Records shown:
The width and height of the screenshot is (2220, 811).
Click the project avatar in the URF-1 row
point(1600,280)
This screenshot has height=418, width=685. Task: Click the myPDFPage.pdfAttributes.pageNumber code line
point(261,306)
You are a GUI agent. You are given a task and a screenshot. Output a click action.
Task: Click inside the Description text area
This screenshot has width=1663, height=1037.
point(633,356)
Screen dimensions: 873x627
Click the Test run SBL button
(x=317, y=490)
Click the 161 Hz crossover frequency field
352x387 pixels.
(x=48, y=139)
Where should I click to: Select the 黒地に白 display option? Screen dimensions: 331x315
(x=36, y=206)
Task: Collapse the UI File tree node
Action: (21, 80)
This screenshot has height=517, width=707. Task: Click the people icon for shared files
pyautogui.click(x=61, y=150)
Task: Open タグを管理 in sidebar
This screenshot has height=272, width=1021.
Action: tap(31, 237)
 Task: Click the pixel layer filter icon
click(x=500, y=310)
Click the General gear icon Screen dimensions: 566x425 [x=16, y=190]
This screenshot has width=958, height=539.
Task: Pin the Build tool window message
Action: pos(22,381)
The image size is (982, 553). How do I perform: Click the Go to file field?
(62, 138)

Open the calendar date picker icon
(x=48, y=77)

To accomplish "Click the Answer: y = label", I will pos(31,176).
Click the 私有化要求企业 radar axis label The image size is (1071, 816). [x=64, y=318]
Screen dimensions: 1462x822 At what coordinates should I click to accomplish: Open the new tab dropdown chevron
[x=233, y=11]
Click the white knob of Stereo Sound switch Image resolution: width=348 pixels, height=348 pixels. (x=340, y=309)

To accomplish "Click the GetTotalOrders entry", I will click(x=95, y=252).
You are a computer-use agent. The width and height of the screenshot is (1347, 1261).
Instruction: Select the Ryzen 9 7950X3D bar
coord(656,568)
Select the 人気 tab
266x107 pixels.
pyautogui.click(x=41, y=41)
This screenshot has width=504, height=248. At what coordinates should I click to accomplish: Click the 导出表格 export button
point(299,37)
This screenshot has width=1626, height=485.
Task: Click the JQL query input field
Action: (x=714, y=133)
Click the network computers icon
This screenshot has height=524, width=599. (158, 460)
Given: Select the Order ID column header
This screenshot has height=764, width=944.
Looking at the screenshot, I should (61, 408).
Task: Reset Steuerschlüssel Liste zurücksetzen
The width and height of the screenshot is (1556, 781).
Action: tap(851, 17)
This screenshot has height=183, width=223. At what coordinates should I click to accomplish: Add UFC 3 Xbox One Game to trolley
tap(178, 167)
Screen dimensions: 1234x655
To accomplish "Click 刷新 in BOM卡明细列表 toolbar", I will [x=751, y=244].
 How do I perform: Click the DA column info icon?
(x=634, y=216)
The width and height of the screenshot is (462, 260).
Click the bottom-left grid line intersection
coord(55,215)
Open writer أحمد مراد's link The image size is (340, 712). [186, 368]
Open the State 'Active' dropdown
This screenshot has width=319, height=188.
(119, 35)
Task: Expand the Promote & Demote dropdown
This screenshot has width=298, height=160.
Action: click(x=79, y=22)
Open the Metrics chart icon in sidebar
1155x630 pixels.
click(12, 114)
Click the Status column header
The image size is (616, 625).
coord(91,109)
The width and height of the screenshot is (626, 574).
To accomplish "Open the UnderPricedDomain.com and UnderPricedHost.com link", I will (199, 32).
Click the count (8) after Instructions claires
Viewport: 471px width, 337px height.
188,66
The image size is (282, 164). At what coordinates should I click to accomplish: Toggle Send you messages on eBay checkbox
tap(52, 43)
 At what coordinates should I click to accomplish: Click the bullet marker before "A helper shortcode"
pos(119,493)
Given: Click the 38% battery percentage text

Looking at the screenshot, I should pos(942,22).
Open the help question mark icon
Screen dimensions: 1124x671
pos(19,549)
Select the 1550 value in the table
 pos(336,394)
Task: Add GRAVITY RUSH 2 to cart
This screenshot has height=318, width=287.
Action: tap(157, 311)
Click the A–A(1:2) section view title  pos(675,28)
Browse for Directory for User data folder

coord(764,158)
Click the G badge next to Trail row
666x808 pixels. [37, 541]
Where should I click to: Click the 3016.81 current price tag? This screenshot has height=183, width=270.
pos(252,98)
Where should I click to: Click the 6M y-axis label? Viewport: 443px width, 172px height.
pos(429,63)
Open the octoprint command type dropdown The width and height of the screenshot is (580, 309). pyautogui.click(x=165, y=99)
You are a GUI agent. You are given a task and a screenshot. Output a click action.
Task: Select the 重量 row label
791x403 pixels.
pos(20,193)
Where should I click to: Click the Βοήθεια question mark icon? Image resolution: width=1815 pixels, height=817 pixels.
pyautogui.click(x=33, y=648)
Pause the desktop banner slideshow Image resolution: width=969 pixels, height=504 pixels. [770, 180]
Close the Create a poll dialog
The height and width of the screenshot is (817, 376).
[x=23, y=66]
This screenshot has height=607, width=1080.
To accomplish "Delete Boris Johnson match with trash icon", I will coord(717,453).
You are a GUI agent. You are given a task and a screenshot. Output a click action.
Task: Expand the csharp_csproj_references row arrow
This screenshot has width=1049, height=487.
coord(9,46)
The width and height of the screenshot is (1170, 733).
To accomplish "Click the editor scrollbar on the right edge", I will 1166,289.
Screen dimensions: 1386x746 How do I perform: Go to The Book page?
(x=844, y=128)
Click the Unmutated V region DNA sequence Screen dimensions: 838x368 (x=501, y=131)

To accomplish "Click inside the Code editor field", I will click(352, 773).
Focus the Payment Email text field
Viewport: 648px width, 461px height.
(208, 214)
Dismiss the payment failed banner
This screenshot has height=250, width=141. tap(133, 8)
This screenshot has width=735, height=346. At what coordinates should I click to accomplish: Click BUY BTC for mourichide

Job: Rewrite all of the entries above, substituting "Display size" for every occurrence of "Screen dimensions" and keeping everything else the same.

Result of the task:
The width and height of the screenshot is (2220, 811).
Click the project avatar in the URF-1 row
point(1600,280)
This screenshot has height=418, width=685. Task: Click the myPDFPage.pdfAttributes.pageNumber code line
point(261,306)
You are a GUI agent. You are given a task and a screenshot. Output a click action.
Task: Click inside the Description text area
This screenshot has width=1663, height=1037.
point(633,356)
Display size: 873x627
Click the Test run SBL button
(x=317, y=490)
Click the 161 Hz crossover frequency field
352x387 pixels.
(x=48, y=139)
Where should I click to: Select the 黒地に白 display option? Display size: 331x315
(x=36, y=206)
Task: Collapse the UI File tree node
Action: (21, 80)
This screenshot has height=517, width=707. Task: Click the people icon for shared files
pyautogui.click(x=61, y=150)
Task: Open タグを管理 in sidebar
This screenshot has height=272, width=1021.
Action: tap(31, 237)
 Task: Click the pixel layer filter icon
click(x=500, y=310)
Click the General gear icon Display size: 566x425 [x=16, y=190]
This screenshot has width=958, height=539.
Task: Pin the Build tool window message
Action: pos(22,381)
The image size is (982, 553). How do I perform: Click the Go to file field?
(62, 138)

Open the calendar date picker icon
(x=48, y=77)

To accomplish "Click the Answer: y = label", I will pos(31,176).
Click the 私有化要求企业 radar axis label The image size is (1071, 816). [x=64, y=318]
Display size: 1462x822 At what coordinates should I click to accomplish: Open the new tab dropdown chevron
[x=233, y=11]
Click the white knob of Stereo Sound switch Image resolution: width=348 pixels, height=348 pixels. (x=340, y=309)

To accomplish "Click the GetTotalOrders entry", I will click(x=95, y=252).
You are a computer-use agent. The width and height of the screenshot is (1347, 1261).
Instruction: Select the Ryzen 9 7950X3D bar
coord(656,568)
Select the 人気 tab
266x107 pixels.
pyautogui.click(x=41, y=41)
This screenshot has width=504, height=248. At what coordinates should I click to accomplish: Click the 导出表格 export button
point(299,37)
This screenshot has width=1626, height=485.
Task: Click the JQL query input field
Action: (x=714, y=133)
Click the network computers icon
This screenshot has height=524, width=599. (158, 460)
Given: Select the Order ID column header
This screenshot has height=764, width=944.
Looking at the screenshot, I should (61, 408).
Task: Reset Steuerschlüssel Liste zurücksetzen
The width and height of the screenshot is (1556, 781).
Action: tap(851, 17)
This screenshot has height=183, width=223. At what coordinates should I click to accomplish: Add UFC 3 Xbox One Game to trolley
tap(178, 167)
Display size: 1234x655
To accomplish "Click 刷新 in BOM卡明细列表 toolbar", I will [x=751, y=244].
 How do I perform: Click the DA column info icon?
(x=634, y=216)
The width and height of the screenshot is (462, 260).
Click the bottom-left grid line intersection
coord(55,215)
Open writer أحمد مراد's link The image size is (340, 712). [186, 368]
Open the State 'Active' dropdown
This screenshot has width=319, height=188.
(119, 35)
Task: Expand the Promote & Demote dropdown
This screenshot has width=298, height=160.
Action: click(x=79, y=22)
Open the Metrics chart icon in sidebar
1155x630 pixels.
click(12, 114)
Click the Status column header
The image size is (616, 625).
coord(91,109)
The width and height of the screenshot is (626, 574).
To accomplish "Open the UnderPricedDomain.com and UnderPricedHost.com link", I will (199, 32).
Click the count (8) after Instructions claires
Viewport: 471px width, 337px height.
188,66
The image size is (282, 164). At what coordinates should I click to accomplish: Toggle Send you messages on eBay checkbox
tap(52, 43)
 At what coordinates should I click to accomplish: Click the bullet marker before "A helper shortcode"
pos(119,493)
Given: Click the 38% battery percentage text

Looking at the screenshot, I should pos(942,22).
Open the help question mark icon
Display size: 1124x671
pos(19,549)
Select the 1550 value in the table
 pos(336,394)
Task: Add GRAVITY RUSH 2 to cart
This screenshot has height=318, width=287.
Action: tap(157, 311)
Click the A–A(1:2) section view title  pos(675,28)
Browse for Directory for User data folder

coord(764,158)
Click the G badge next to Trail row
666x808 pixels. [37, 541]
Where should I click to: Click the 3016.81 current price tag? This screenshot has height=183, width=270.
pos(252,98)
Where should I click to: Click the 6M y-axis label? Viewport: 443px width, 172px height.
pos(429,63)
Open the octoprint command type dropdown The width and height of the screenshot is (580, 309). pyautogui.click(x=165, y=99)
You are a GUI agent. You are given a task and a screenshot. Output a click action.
Task: Select the 重量 row label
791x403 pixels.
pos(20,193)
Where should I click to: Click the Βοήθεια question mark icon? Image resolution: width=1815 pixels, height=817 pixels.
pyautogui.click(x=33, y=648)
Pause the desktop banner slideshow Image resolution: width=969 pixels, height=504 pixels. [770, 180]
Close the Create a poll dialog
The height and width of the screenshot is (817, 376).
[x=23, y=66]
This screenshot has height=607, width=1080.
To accomplish "Delete Boris Johnson match with trash icon", I will coord(717,453).
You are a GUI agent. You are given a task and a screenshot. Output a click action.
Task: Expand the csharp_csproj_references row arrow
This screenshot has width=1049, height=487.
coord(9,46)
The width and height of the screenshot is (1170, 733).
To accomplish "Click the editor scrollbar on the right edge", I will 1166,289.
Display size: 1386x746 How do I perform: Go to The Book page?
(x=844, y=128)
Click the Unmutated V region DNA sequence Display size: 838x368 (x=501, y=131)

To accomplish "Click inside the Code editor field", I will click(352, 773).
Focus the Payment Email text field
Viewport: 648px width, 461px height.
(208, 214)
Dismiss the payment failed banner
This screenshot has height=250, width=141. tap(133, 8)
This screenshot has width=735, height=346. At what coordinates should I click to accomplish: Click BUY BTC for mourichide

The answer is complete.